▸ Exercise prompt
Where a line contains the word "Viewport", copy that line from the records below.

▸ Data provided
=== Section Start ===

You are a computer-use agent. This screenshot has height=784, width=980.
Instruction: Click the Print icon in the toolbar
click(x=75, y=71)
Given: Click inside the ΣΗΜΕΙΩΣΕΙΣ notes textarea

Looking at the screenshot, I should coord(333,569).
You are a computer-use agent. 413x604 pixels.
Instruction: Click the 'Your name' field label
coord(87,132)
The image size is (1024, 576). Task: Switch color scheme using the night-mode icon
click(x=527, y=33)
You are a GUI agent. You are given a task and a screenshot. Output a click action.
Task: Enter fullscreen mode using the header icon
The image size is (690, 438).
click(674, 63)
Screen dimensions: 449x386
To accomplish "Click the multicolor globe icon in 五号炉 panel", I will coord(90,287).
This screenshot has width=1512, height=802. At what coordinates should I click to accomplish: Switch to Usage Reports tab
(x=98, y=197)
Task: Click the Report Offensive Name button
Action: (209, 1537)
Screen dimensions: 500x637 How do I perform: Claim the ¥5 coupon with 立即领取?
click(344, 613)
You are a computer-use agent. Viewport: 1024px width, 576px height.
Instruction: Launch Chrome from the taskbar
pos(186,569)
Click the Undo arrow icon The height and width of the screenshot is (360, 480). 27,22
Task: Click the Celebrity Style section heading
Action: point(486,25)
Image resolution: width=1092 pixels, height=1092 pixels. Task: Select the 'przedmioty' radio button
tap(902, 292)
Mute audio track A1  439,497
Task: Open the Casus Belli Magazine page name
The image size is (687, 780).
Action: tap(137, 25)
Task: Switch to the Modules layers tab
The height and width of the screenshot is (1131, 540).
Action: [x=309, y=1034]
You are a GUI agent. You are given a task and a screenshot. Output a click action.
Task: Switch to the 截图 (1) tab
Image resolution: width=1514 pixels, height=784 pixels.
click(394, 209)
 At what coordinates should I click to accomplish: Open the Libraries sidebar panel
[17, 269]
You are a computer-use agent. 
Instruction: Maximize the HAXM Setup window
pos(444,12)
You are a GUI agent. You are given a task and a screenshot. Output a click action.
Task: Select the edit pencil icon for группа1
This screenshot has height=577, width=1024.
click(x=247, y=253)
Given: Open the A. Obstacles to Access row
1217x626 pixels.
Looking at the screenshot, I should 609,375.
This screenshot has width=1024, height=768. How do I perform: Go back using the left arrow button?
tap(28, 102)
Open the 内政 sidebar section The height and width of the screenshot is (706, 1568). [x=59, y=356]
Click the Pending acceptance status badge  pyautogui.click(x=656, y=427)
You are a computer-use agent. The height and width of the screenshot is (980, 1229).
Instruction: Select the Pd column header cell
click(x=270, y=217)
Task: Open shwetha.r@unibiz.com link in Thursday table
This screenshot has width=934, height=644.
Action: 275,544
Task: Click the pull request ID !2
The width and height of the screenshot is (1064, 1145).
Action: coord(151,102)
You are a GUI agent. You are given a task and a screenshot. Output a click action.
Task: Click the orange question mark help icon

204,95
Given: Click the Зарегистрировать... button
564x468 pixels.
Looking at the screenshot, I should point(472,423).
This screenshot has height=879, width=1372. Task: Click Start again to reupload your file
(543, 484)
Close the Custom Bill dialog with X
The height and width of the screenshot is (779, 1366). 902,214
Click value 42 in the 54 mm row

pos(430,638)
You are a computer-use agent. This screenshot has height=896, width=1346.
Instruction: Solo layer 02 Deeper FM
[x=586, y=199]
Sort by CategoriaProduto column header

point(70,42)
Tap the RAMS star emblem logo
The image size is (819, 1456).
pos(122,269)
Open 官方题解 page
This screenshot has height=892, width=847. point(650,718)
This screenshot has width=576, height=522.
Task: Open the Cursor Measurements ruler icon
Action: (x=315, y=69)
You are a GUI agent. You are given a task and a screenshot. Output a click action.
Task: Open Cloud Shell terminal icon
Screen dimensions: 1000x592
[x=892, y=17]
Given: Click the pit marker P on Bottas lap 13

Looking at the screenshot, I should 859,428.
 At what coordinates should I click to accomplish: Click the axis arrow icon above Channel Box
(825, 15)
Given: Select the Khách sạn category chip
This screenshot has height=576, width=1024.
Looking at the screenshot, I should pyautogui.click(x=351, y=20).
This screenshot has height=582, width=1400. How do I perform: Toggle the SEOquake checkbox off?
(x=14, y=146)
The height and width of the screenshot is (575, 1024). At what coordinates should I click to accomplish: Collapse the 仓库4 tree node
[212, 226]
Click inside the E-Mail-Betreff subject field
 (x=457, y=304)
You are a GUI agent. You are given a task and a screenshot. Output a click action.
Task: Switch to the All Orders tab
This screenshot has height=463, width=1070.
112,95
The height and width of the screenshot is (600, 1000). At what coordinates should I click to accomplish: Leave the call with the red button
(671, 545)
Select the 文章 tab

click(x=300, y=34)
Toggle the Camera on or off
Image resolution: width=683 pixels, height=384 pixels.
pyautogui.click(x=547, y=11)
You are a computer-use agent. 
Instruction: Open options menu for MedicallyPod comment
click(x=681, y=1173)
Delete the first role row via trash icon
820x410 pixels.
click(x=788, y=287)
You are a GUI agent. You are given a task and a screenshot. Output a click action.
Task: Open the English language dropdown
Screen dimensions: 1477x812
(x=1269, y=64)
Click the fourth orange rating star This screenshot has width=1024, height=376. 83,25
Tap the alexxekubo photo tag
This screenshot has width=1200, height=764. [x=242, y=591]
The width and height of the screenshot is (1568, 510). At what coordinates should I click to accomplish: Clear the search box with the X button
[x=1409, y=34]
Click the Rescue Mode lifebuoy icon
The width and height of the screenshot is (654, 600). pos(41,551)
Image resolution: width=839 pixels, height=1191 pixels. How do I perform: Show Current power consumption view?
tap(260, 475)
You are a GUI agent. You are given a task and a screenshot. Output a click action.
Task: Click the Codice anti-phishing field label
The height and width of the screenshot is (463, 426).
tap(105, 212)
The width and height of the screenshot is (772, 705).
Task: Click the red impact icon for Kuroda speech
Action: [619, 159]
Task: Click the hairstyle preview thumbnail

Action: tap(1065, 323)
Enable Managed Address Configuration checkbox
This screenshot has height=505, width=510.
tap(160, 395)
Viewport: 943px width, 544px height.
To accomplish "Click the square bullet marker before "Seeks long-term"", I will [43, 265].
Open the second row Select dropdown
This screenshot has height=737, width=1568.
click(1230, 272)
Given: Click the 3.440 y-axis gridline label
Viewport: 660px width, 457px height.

=== Section End ===

▸ Exercise result
You are a computer-use agent. Viewport: 1024px width, 576px height.
Viewport: 943px width, 544px height.
Viewport: 660px width, 457px height.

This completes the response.